Мама ужасные вещи говорит. Неправильные, дикие, и непонятные мне, хотя бред может лишь психиатр понять.
– Я пойду, – взглянула на часы, – сейчас итак выгонят. Завтра приду, только теперь я не смогу дважды в день тебя навещать, но каждый вечер я буду с тобой.
– Хорошо, детка, иди. И, Вера, – мама попыталась сжать мою ладонь, но я почувствовала лишь слабое поглаживание подушечками пальцев, – прости меня за все.
– Глупости! Не за что мне прощать тебя!
«Это ты прости, мама, – задохнулась я от терзающих меня воспоминаний. – Это ведь я потащила Нику в ту конюшню. Это я убежала и лгала, пока она лежала там бездыханная. Пыталась вытащить Нику, но поздно уже было. И все же, я виновата и перед тобой, и перед ней. Только повиниться у меня смелости не хватит никогда».
– Есть, Вера. Я испортила твою жизнь… прости.
– Прощаю, – кивнула, чтобы маме полегчало, и она улыбнулась, прикрывая глаза.
– А Влад не простил, и никогда не простит. Как и Вероника, – прошептала мама, погружаясь в свой нездоровый сон.
А я снова сбежала, подальше от этих слов, частично мне понятных.
Голова кругом шла, пока я брела по унылым, уродливым в своей безнадежности больничным коридорам, в которых каждая стена пропитана страданием и отчаяньем. Витамины… почему мама за них зацепилась? Всегда ненавидела их, хоть и безвкусные они, и небольшие, да и у врачей, по которым меня мама таскала, приходилось принимать гораздо более невкусные лекарства.
Но витамины эти я лютой ненавистью ненавидела, и даже не заглядывала в аптечку, когда маму забрали. Не принимала их, и когда мама заговорила, почувствовала укол вины. Она столько сил потратила на мое здоровье, давшее слабину после голодного детства, а я так бездарно отношусь к себе.
Может, мама имела в виду, чтобы я не забывала их принимать? Может, оговорилась?
– Скорее всего, – сказала с неудовольствием, зашла на кухню, и открыла дверцу шкафа, где стояла белая пластиковая банка. – Пора быть ответственной, Вера!
Достала пилюлю, затем, подумав, добавила к ней еще одну, и запила их водой.
Мама была бы довольна.
***
– Вера, кофе, – набрал по селекторной связи, и в ответ донеслось:
– Снова будешь чашками швыряться? Ладно-ладно, Влад, – она уловила в тишине угрозу, и тихо хмыкнула. – Сейчас устрою.

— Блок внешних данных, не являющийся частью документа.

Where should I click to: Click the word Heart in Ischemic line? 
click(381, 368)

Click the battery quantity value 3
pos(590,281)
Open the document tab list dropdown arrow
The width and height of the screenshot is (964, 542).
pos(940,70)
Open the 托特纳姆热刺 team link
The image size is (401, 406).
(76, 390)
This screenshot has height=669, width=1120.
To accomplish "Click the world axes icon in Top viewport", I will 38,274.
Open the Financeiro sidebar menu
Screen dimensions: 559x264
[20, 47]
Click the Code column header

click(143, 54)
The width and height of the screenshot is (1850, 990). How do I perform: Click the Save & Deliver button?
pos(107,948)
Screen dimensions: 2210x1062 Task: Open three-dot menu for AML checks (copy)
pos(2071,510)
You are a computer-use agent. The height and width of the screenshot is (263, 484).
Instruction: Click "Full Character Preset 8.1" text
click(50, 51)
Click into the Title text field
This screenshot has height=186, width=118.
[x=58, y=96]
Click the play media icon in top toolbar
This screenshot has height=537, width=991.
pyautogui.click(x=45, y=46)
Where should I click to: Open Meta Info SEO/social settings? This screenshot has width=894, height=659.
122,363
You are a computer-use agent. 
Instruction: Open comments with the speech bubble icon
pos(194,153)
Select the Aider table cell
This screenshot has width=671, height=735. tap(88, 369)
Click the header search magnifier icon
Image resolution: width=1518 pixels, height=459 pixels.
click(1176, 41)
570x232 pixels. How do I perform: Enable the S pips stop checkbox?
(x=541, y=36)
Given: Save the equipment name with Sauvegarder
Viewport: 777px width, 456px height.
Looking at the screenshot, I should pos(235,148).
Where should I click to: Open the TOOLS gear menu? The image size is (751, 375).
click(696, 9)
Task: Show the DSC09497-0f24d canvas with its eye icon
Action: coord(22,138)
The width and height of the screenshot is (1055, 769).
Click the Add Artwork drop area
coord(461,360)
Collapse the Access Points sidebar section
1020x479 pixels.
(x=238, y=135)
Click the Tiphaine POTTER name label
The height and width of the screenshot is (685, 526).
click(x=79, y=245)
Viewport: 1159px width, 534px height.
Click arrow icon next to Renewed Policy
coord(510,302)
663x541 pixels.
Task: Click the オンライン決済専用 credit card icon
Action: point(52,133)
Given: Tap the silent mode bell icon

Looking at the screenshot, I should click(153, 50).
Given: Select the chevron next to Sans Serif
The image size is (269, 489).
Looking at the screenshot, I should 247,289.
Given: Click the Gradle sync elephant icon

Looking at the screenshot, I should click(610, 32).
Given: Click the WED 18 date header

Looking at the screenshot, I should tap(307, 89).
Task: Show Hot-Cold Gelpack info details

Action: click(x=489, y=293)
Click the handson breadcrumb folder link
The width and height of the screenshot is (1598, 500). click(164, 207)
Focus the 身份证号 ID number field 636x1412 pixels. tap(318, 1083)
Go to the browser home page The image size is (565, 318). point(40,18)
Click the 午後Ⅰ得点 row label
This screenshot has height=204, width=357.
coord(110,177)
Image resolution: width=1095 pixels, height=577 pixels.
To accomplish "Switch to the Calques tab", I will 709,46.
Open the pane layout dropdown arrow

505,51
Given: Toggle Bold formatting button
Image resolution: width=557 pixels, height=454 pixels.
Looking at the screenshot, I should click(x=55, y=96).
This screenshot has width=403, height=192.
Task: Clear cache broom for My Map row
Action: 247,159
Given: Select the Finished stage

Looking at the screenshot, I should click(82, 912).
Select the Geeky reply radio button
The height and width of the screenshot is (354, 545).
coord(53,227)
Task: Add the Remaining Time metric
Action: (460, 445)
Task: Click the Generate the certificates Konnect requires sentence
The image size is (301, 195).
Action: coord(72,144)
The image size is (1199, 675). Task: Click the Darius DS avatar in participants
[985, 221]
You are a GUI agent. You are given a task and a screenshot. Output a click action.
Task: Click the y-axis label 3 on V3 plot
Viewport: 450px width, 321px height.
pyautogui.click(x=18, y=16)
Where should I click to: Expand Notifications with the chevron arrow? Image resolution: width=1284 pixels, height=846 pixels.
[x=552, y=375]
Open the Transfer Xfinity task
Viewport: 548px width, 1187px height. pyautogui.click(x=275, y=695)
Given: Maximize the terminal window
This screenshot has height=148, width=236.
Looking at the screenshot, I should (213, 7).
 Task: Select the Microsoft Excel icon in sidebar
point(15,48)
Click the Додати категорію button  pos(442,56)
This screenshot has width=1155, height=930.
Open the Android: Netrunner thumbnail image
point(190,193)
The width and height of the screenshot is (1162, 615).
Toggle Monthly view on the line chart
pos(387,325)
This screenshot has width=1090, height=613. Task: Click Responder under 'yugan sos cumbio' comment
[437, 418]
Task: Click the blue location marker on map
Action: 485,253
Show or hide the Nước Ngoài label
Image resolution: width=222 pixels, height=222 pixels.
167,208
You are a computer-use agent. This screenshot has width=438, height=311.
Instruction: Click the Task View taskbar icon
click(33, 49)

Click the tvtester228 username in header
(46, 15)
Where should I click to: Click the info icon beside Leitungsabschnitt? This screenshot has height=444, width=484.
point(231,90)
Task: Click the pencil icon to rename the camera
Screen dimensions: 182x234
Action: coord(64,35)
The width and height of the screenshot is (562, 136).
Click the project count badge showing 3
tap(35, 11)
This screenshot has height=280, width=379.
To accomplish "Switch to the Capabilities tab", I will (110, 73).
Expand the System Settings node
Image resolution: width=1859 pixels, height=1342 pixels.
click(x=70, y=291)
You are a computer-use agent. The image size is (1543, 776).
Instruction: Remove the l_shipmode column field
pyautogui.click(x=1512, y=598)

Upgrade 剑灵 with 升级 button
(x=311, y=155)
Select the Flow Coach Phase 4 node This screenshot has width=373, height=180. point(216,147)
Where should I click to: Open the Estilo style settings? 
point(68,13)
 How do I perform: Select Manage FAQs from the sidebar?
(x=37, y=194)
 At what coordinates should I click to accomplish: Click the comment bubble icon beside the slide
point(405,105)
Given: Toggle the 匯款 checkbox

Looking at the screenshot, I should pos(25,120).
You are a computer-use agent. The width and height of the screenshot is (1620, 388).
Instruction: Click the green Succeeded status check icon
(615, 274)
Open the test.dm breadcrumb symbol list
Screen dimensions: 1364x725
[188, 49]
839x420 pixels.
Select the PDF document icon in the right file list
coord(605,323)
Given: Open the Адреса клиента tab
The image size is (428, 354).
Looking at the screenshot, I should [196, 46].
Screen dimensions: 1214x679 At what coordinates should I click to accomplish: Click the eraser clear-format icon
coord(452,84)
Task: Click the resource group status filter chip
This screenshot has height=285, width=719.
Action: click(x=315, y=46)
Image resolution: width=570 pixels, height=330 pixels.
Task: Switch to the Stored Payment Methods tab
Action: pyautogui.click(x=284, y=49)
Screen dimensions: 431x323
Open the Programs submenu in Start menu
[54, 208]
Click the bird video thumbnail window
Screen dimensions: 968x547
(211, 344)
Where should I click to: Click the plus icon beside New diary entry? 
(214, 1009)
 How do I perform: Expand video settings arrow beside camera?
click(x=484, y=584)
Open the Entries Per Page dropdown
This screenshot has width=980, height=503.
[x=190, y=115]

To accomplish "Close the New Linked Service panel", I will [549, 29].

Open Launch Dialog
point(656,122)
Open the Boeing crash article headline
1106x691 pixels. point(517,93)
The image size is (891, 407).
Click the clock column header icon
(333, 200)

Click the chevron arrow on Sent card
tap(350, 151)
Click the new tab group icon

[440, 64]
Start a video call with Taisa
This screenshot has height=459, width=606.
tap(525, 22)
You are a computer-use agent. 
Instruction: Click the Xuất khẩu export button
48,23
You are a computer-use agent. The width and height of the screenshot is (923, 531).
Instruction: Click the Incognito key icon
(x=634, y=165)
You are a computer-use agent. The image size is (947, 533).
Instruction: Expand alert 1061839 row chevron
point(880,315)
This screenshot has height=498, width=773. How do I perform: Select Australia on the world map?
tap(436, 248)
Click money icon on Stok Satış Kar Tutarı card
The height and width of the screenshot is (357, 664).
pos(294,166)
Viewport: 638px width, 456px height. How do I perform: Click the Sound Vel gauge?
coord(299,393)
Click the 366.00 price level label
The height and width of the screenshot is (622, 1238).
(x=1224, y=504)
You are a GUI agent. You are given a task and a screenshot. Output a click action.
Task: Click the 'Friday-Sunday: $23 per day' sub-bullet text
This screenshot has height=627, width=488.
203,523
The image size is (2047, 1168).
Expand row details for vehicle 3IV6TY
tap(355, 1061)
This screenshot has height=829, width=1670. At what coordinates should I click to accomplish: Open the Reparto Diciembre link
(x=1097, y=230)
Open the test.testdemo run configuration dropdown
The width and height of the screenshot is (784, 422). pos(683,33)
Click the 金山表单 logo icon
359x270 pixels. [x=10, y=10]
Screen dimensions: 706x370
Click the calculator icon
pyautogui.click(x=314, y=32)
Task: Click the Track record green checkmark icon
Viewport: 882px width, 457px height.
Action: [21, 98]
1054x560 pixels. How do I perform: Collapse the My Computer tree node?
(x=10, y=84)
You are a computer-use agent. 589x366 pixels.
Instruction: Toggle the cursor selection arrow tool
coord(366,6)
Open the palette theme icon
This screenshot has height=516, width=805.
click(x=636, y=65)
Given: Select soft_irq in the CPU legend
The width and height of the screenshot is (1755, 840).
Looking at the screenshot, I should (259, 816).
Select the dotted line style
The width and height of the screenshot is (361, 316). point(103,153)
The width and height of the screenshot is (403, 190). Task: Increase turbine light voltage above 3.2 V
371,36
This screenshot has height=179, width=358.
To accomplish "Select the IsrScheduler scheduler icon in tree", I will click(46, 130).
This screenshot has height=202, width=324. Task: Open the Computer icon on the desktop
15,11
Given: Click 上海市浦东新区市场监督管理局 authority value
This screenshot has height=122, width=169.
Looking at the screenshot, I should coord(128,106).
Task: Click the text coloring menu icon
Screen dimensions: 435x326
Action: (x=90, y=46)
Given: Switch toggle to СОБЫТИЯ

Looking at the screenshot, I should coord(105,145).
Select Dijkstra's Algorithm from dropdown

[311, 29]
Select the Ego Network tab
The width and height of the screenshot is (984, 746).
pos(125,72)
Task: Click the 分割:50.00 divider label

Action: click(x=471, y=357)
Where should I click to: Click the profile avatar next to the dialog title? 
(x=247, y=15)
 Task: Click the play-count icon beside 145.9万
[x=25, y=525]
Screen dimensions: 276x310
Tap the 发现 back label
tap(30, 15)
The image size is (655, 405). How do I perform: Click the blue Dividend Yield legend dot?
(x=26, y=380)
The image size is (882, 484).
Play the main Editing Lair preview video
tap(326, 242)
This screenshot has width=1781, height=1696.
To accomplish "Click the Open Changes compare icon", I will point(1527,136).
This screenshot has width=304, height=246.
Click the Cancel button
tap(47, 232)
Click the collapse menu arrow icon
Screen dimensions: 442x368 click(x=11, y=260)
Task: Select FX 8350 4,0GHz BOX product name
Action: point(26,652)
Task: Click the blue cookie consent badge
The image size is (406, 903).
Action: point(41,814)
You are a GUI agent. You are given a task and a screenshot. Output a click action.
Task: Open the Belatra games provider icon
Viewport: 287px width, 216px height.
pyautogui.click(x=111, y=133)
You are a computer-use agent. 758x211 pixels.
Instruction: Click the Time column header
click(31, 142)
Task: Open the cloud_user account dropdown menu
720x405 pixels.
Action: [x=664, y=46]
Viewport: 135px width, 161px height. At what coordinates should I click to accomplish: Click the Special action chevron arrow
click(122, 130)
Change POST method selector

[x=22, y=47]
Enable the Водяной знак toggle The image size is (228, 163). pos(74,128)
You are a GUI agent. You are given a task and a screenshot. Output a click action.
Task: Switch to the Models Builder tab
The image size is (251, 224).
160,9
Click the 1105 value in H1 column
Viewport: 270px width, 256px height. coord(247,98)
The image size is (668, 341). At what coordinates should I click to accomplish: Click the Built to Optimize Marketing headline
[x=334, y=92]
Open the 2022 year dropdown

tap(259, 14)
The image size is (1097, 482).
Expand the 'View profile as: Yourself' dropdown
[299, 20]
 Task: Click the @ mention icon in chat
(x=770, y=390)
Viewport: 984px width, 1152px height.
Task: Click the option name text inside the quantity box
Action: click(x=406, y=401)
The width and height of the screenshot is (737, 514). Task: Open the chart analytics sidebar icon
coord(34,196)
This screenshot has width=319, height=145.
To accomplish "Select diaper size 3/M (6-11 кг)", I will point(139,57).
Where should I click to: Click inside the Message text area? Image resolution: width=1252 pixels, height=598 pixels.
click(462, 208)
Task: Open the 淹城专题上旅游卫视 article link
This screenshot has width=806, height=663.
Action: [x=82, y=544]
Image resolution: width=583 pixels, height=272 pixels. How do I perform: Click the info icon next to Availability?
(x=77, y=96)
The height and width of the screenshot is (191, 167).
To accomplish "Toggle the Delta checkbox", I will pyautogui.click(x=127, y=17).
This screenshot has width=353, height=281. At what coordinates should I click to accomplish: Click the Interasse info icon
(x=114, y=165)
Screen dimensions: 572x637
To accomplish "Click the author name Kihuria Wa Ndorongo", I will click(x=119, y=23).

Это «сейчас» растянулось, как и водится у Веры, на десять минут. Но вот она зашла в кабинет – бледная, кудри стянуты в пучок, но глаза наглые. И только сейчас в голову мысль пришла: а не травит ли она меня также, как мать травила?
Подсыпала мне какую-то дрянь, название которой я забыл, а потом сама же и лечила, и лишь в эти моменты я внимание от нее получал. Может, Вера такая же психопатка?
Нет, вряд ли.
Но ее мать, видно, не травила, раз жива до сих пор. Только мне такое «счастье» досталось, как Ники не стало.